The theory combines Steve Hawking's radiation theory with quantum theory’s fundamental law that no information ever disappears from the universe.
University of North Carolina Chapel Hill’s Professor Laura Mersini-Houghton upholds she managed to merge two apparently contradicting theories, Einstein's theory of gravity and a fundamental law of quantum theory.
While Einstein's theory forecasts the formation of black holes, the quantum theory law states that no information from the universe can ever disappear, in an attempt to resolve the so-called ‘information law paradox.’

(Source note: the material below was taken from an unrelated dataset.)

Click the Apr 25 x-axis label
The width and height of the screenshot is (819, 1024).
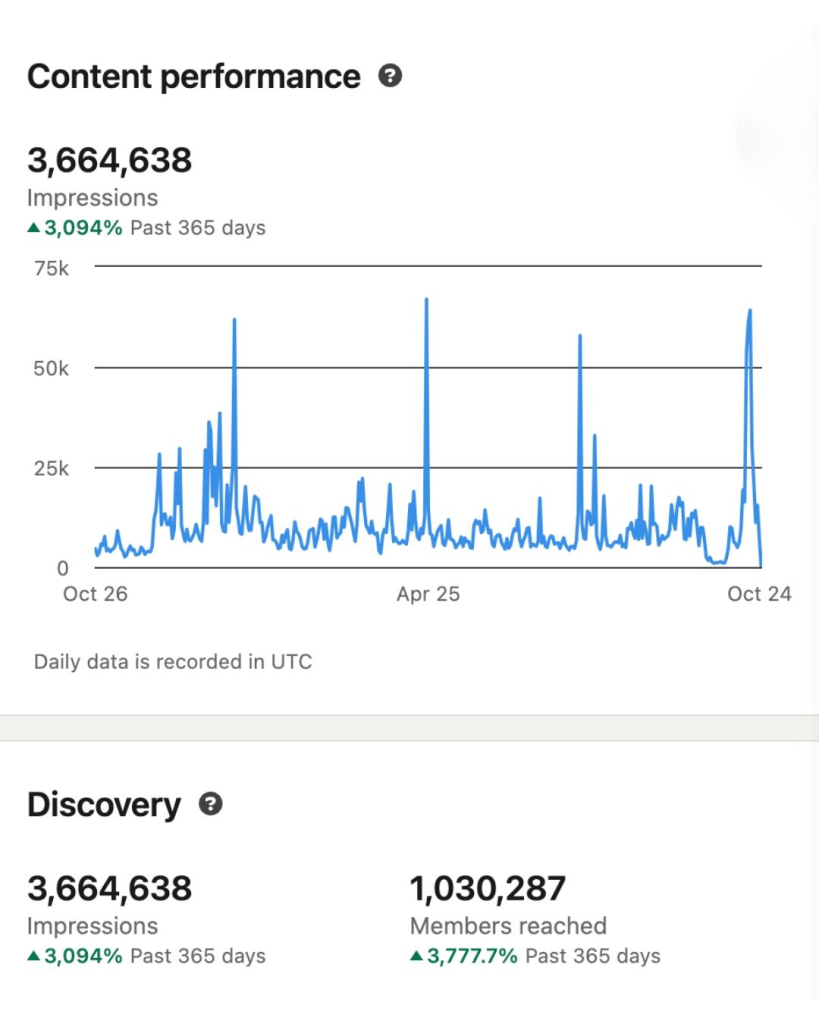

“I'm still not over the shock,” said Mersini-Houghton. Until now, contemporary science generally believed that a black hole forms from a massive star that collapses under its own gravity into a solitary spot in space;astronomers call this the singularity, surrounded by the event horizon that neither light nor energy could escape from. Three decades ago renowned physicist Stephen Hawking proposed that black holes could emit radiation. Hawking’s hypothesis, made in 1974, was based on quantum mechanics.

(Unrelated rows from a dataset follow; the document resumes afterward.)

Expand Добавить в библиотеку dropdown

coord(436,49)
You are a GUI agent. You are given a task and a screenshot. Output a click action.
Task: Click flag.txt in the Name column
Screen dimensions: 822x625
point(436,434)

Mersini-Houghton agrees with Hawking on the radiation being given off by a collapsed star for a certain period of time, yet she insists that by emitting radiation, the star also loses too much of its mass right to the point when formation of a singularity – and a black hole –in essence, is impossible.
The academic suggests that the dying stars do not fall inward, but “probably blow up.”
“Physicists have been trying to merge these two theories — Einstein's theory of gravity and quantum mechanics — for decades, but this scenario brings these two theories together, into harmony,” Mersini-Houghton said in the statement. “And that's a big deal.”
Mersini-Houghton’s conclusions have already been severely criticized by William Unruh, a theoretical physicist from the University of British Columbia.
“Attempts like this to show that black holes never form have a very long history, and this is only the latest. They all misunderstand Hawking radiation, and assume that matter behaves in ways that are completely implausible,” he claimed.